Special consideration and care is required for properly educating students with this disease. Some educational rights for a student with sickle cell disease are outlined within the IDEA framework such as: goals of early intervention; type of services considered; identification, location, and evaluation; inclusion; eligibility determination; individualized education program development; and placement safeguards. Although, teachers are made aware of any known health issues and concerns their students may have, proper teacher education needs to also be provided to prevent a medical crisis from occurring.

Through the research provided by Dooley and Perkins, sickle cell disease affects a special protein inside the red blood cells called hemoglobin. A person with this disease makes a different kind of hemoglobin.  The red blood cells begin to change shape and have trouble moving through the small blood vessels. The vessels then clog up causing the blood to not bring oxygen to the tissues. Without oxygen, that particular part of the body begins to hurt painfully. The disease is most commonly found among African Americans and Latinos. Along with pain crisis, individuals with the disease are more subject to obtaining infections, like pneumonia. In some cases, especially with small children, the disease could be very life threatening if proper and immediate care is not provided.

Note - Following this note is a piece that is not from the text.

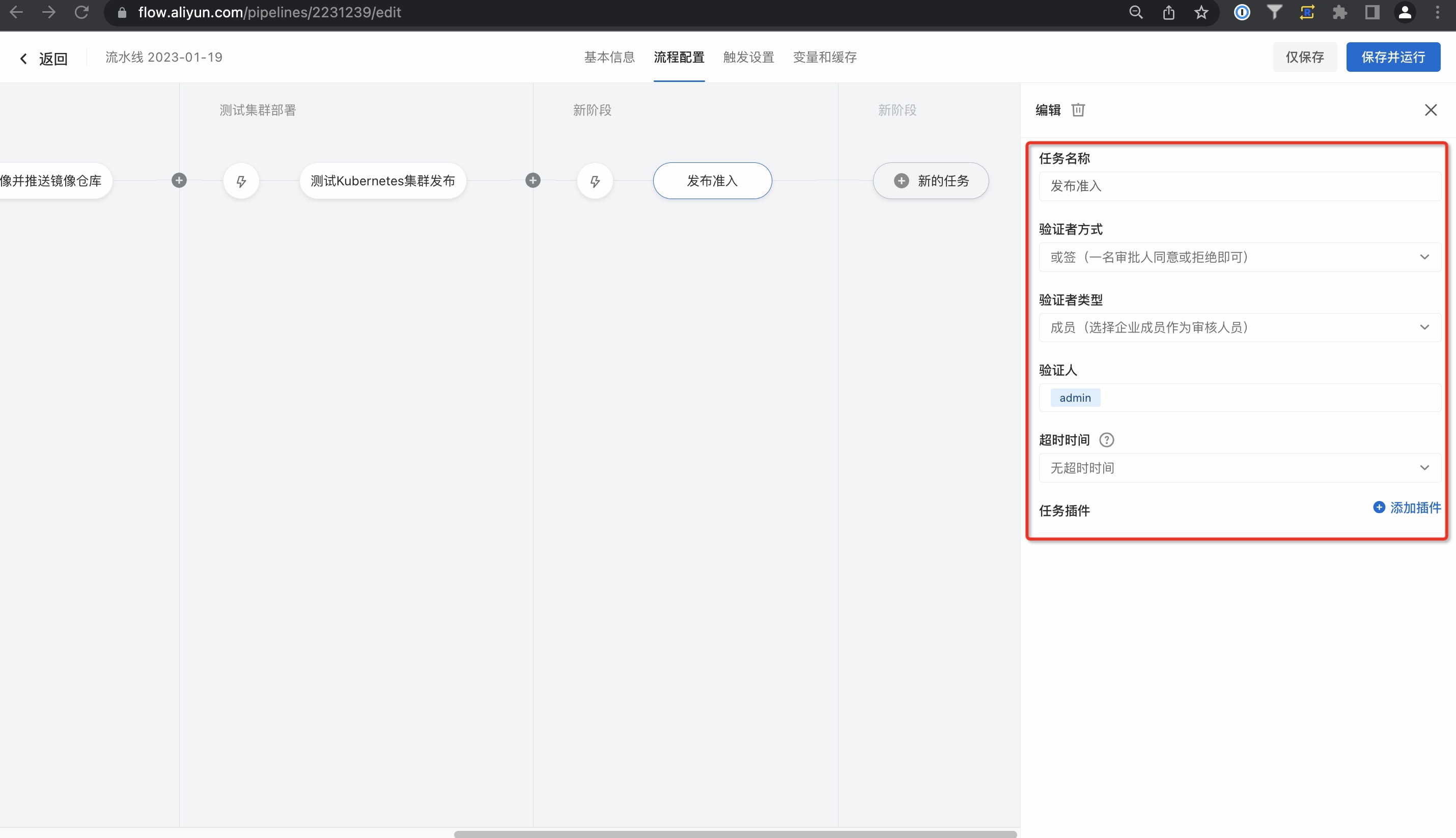The image size is (1456, 838).
Task: Add a 新的任务 node
Action: [931, 181]
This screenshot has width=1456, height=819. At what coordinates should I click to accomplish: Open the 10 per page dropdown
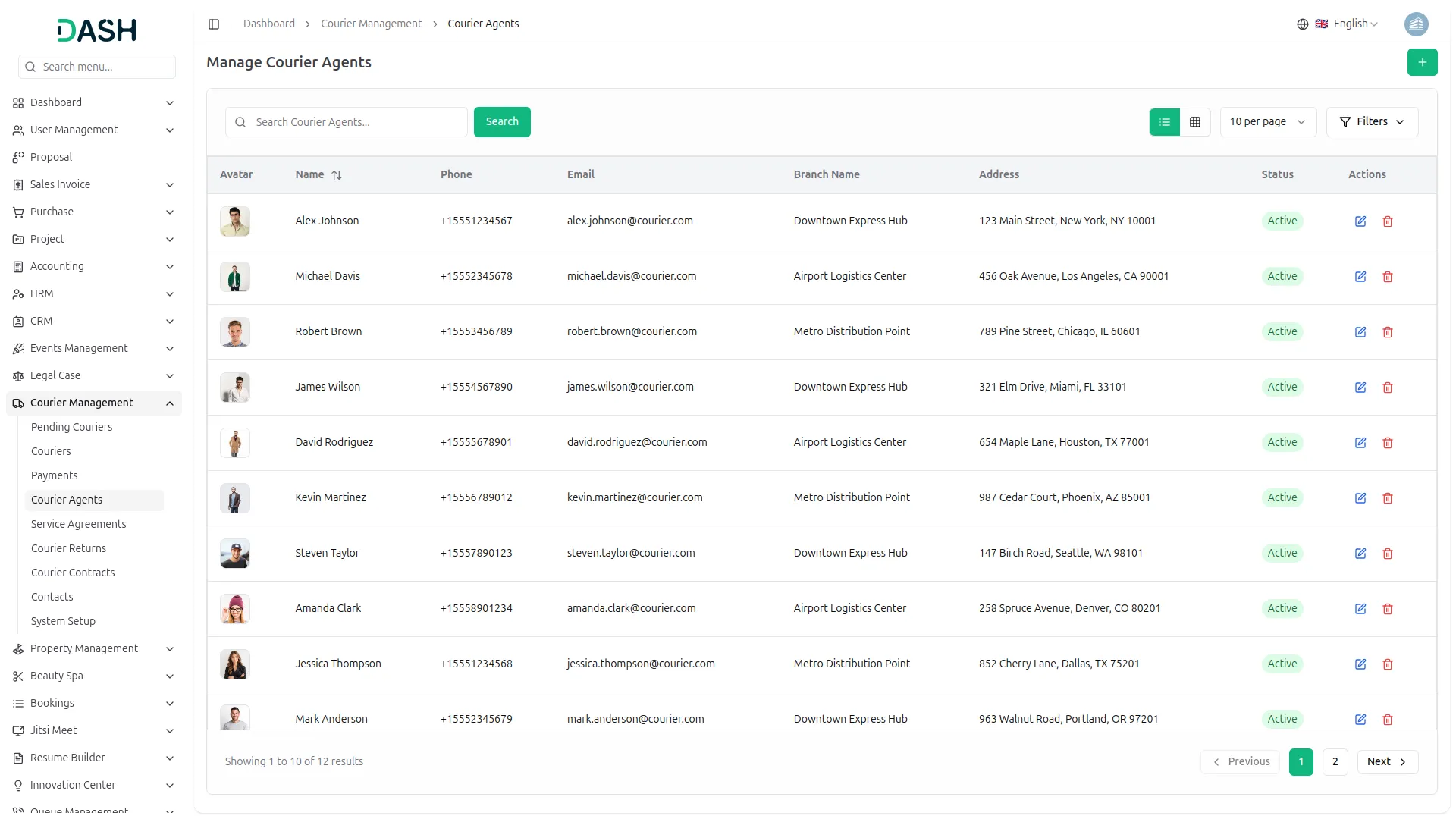tap(1267, 122)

In conclusion, the article further discussed laws, educational rights, and implications for educators/administrators. The disease affects each individual differently. With most illnesses, common experiences are similar, however the level of care and treatment may vary.  A positive attitude, proper care and support can lessen the seriousness of the disease and make it manageable within the individual’s lifestyle. I have observed this to be true through the lives of my friend’s family.

 

 

References

 

Dooley, E. A., & Perkins, N. (1998). Let’s talk about the needs of african american children with sickle cell disease: a recognized “other health impairment.”.